## EXCERPT
════
Firewalld not installed in latest generic

Hi folks,

For our cloud init based installations we use the AlmaLinux-8-GenericCloud-UEFI-latest.x86_64.qcow2 image at https://vault.almalinux.org/8.6/cloud/x86_64/images/.

I noticed that this seems to come without firewalld installed though usually it’s installed and enabled by default.

Is this working as intended? Just wanted to check before we install/enable it ourselves in our cloud init installations.

I don’t know the answer.

I have used an OpenStack-based cloud where the OpenStack creates firewall rules into the host for the VMs. Likewise, one can add rules with libvirt. Since these rules are on the hypervisor, outside of the VM, nothing in the VM can modify them. Naturally, firewall within VM can be set to be more strict in order to deny traffic that the hypervisor allows. However, if the hypervisor does have firewall option and if it is sufficient, then second firewall within the VM is waste of CPU cycles.

If majority of clouds are like the one that I have used, then the default of “none” is sensible for image. “Less is more.

Thanks for the reaction Jlehtone. In this case the hypervisor environment is separated from the VMs. The customers have the freedom to do what they want with their VMs (up to a point ofc), including setting up their firewall.

We do want to follow the standards for the operating systems that we offer. If AlmaLinux is supposed to come with Firewalld, we do want to offer them that and are happy to add it ourselves to our cloud init installations if required. If AlmaLinux is supposed to come without Firewalld, that’s also all fine by us.

Either way the image and the AlmaLinux documentation don’t match up. Also, it confused at least some of our customers, hence why I’m checking.

The default, “normal”, install does indeed deploy FirewallD. The firewalld.service in its packages is enabled by default and has everything in ‘public’ zone. In other words, only ssh, cockpit, and dhcpv6-client incoming connections are allowed and everything else is rejected in freshly installed system. Furthermore, ssh to ‘root’ requires ssh-keypair which the install does not deploy (unless one does use ‘kickstart’ to automate installation).

The cloud image is not a result of running the normal installer. It has some set of packages. Among them is cloud-init that is not part of any normal install. With that you can configure the VM from get go – supply customizations on creation of the VM.


The default is to have relatively “closed” firewall. (Some other distros might be even more strict and not even run sshd.)

The documentation is primarily for/about the “normal install”. The cloud images are, IMHO[1], a convenience for VMs, which are on hypervisors that support cloud-init.

[1] Opinion based on limited experience/knowledge.
════
## GIVEN ENTRIES

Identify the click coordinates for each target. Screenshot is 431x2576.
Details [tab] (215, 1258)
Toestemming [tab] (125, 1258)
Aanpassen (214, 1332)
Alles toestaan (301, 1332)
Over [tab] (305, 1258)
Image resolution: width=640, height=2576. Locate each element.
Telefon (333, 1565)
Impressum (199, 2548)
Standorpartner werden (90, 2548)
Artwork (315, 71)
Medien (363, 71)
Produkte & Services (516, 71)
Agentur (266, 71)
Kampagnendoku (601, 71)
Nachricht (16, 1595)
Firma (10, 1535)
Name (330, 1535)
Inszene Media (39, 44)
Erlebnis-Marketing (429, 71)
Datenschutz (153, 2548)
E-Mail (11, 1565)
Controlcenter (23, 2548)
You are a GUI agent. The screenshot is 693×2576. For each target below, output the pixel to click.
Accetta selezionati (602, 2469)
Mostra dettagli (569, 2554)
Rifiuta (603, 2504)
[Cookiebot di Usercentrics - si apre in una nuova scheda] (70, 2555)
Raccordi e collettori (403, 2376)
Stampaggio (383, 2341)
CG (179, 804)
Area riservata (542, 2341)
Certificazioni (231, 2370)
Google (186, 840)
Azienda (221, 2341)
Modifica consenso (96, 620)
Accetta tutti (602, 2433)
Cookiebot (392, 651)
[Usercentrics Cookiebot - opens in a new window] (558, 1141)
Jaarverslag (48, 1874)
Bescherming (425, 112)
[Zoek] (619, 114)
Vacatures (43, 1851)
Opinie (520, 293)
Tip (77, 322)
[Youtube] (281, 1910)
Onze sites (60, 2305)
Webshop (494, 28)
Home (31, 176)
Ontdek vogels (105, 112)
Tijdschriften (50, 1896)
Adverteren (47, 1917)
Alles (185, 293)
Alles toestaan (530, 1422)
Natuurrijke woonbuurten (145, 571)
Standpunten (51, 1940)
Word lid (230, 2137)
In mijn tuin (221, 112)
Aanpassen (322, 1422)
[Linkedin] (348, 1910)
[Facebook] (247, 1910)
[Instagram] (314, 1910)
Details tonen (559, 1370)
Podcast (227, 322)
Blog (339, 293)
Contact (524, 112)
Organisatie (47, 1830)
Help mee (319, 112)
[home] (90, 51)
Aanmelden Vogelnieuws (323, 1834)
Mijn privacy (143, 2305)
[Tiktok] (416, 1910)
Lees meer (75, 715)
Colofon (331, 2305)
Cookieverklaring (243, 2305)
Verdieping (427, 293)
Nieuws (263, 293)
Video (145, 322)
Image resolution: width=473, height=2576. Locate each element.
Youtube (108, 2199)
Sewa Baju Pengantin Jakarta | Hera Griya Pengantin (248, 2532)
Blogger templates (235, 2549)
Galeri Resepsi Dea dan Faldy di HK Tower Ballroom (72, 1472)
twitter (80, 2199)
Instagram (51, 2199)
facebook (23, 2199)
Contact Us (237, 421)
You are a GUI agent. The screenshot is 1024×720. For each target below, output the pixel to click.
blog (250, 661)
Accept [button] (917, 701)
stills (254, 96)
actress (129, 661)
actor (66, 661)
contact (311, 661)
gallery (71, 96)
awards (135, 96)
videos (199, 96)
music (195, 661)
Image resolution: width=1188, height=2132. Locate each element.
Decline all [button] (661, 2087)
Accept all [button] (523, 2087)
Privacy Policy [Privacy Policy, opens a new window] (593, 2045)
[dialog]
════
## WHAT TO DO
Rewrite everything from "For our cloud" down to "cloud init installations." in the firewalld thread, putting "deployments" wherever "installations" appears.

## EXERCISE SOLUTION
For our cloud init based deployments we use the AlmaLinux-8-GenericCloud-UEFI-latest.x86_64.qcow2 image at https://vault.almalinux.org/8.6/cloud/x86_64/images/.

I noticed that this seems to come without firewalld installed though usually it’s installed and enabled by default.

Is this working as intended? Just wanted to check before we install/enable it ourselves in our cloud init deployments.